Before meeting with a VC entrepreneurs should…

Do their homework on the investor and the fund they represent. Have an understanding of their investment thesis and the types of deals they are currently involved with. Make sure you have the bases for small talk already covered so that you can efficiently move beyond that and focus more on the star of the meeting, namely you and your company.

The biggest misconception entrepreneurs have about VC…

Is that there is a grand conspiracy amongst venture capitalists to steal your idea, your company, and your money. Trust me, if that was the case, the word would get out quickly and we wouldn’t be able to stay in business!

5 Tips for pitching your business…

  1. Be concise and efficient in the dialogue
  2. Know your stuff (numbers, competition, market conditions)
  3. Understand how your business works (revenue model – real or hoped for)
  4. Anticipate the typical questions
  5. Design matters (beautifully designed slides can be game-changers for storytelling)

How to best prepare when meeting with potential investors…

Rehearse your pitch so that you don’t need to look at the slides. Do not rehearse so much that the presentation no longer sounds natural. The meeting should be much more of a dialogue instead of a one-way conversation.
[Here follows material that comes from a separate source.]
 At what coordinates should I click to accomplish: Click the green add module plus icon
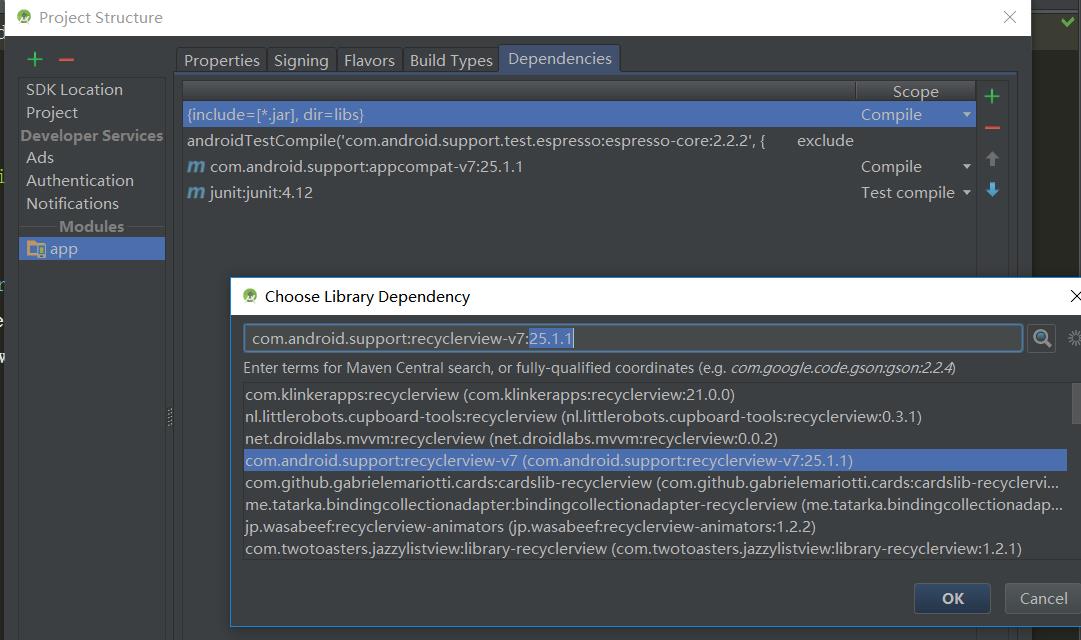point(35,60)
My love for technology began when…

I was 12 and was introduced to computers and BASIC programming. I have been hooked ever since, mesmerized by the power of software and hardware to simulate real-life.
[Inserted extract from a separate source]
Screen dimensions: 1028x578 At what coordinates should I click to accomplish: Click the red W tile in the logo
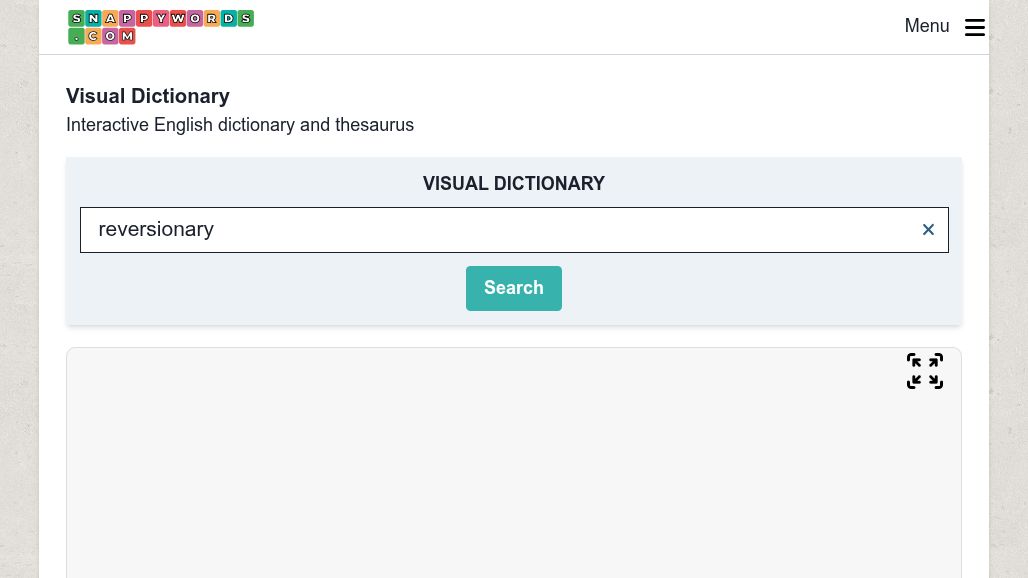tap(178, 18)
Non-technical entrepreneurs can begin to leverage technology by…

Surrounding themselves with people who are more naturally tech savvy. If you can find ways to effectively communicate and see the world through the eyes of technologists, then you have an enormous personal competitive advantage. This sounds easy but it is perhaps one of the most difficult skills for a modern day entrepreneur to acquire and cultivate.

3 technology trends that will shape the next 5 years…
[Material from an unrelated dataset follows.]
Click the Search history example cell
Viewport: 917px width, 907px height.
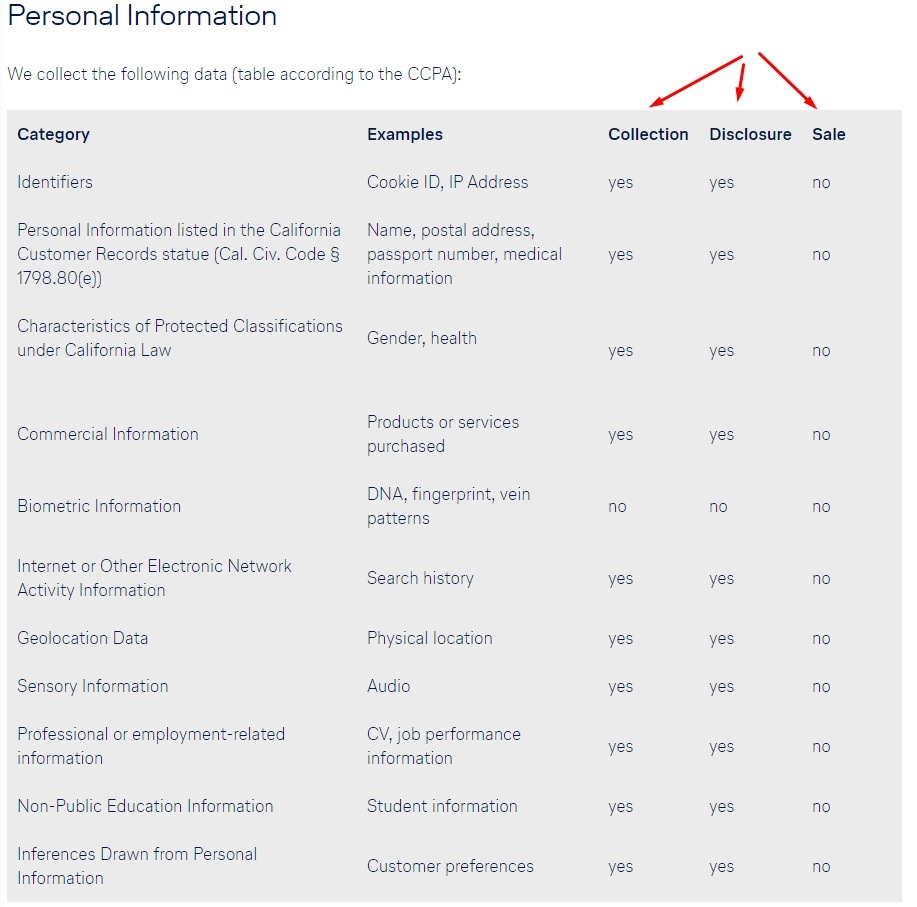(x=420, y=578)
  1. Democratization of technology across the entire economic landscape. We will experience a true realization of the disruptive potential that results from having a more diverse of group of entrepreneurs, innovators, investors, and consumers.
  2. Artificial intelligence and machine learning will spawn a new wave of innovation and product development that we haven’t seen previously.
  3. Cybersecurity will become a household name. Everyone will have direct contact with the power of technology when deployed for nefarious purposes.

Top 3 resources for entrepreneurs that want to learn more about VC…

  1. The archives of Fred Wilson.
  2. Check out The Full Ratchet podcast.
  3. Grab a copy of Venture Deals by Brad Feld and Jason Mendelson

The best advice I have ever received…

My late maternal grandfather told me to never let anyone stop me from achieving my dreams. Keep working hard and stay focused. Knowing he personified those words made them real to me and they’ve never left my memory bank.

Diversity is important in technology & entrepreneurship because…

True innovation knows no geographic boundary, area code, or zip code. Oftentimes it is demonstrated by those that become acute sufferers of particular problems – that the majority rarely experiences. They bring a new perspective about problem solving and solution generation that others cannot replicate, because they don’t see life through the same lens or experience it from the same perspective. The more their entrepreneurial voices are heard, the greater our opportunity to take quantum leaps forward and impact larger swaths of the populations around the world.

My philosophy on entrepreneurship is…

It’s not for everyone but for the crazy ones willing to pursue it…professionally speaking, there is no more exhilarating, excruciating, terrifying, and liberating experience. Regardless of the outcome, when you stimulate all of your senses at once, it’s the best way to figure out if you’re really alive.